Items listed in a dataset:
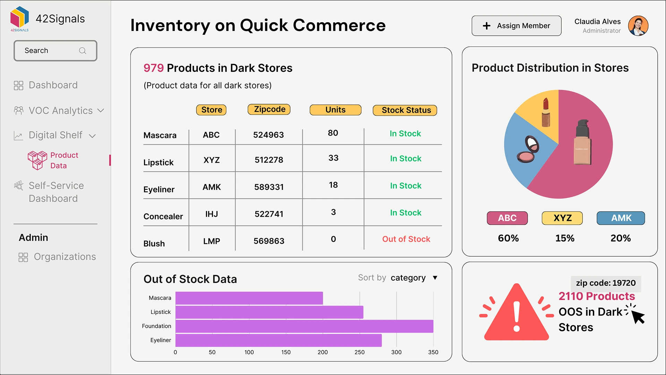Image resolution: width=666 pixels, height=375 pixels.
Task: Click the ABC store legend swatch
Action: coord(507,218)
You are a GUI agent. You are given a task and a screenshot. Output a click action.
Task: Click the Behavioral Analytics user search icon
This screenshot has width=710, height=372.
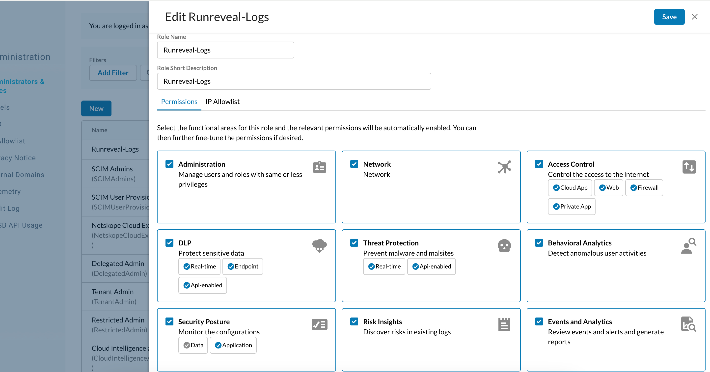[x=689, y=246]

**BRIEF:** Only the lines from the one containing "Task: Click the Behavioral" through the end of the records above should be retyped, exactly as they stand, with any pictures left out.

**THE ANSWER:**
Task: Click the Behavioral Analytics user search icon
This screenshot has width=710, height=372.
[x=689, y=246]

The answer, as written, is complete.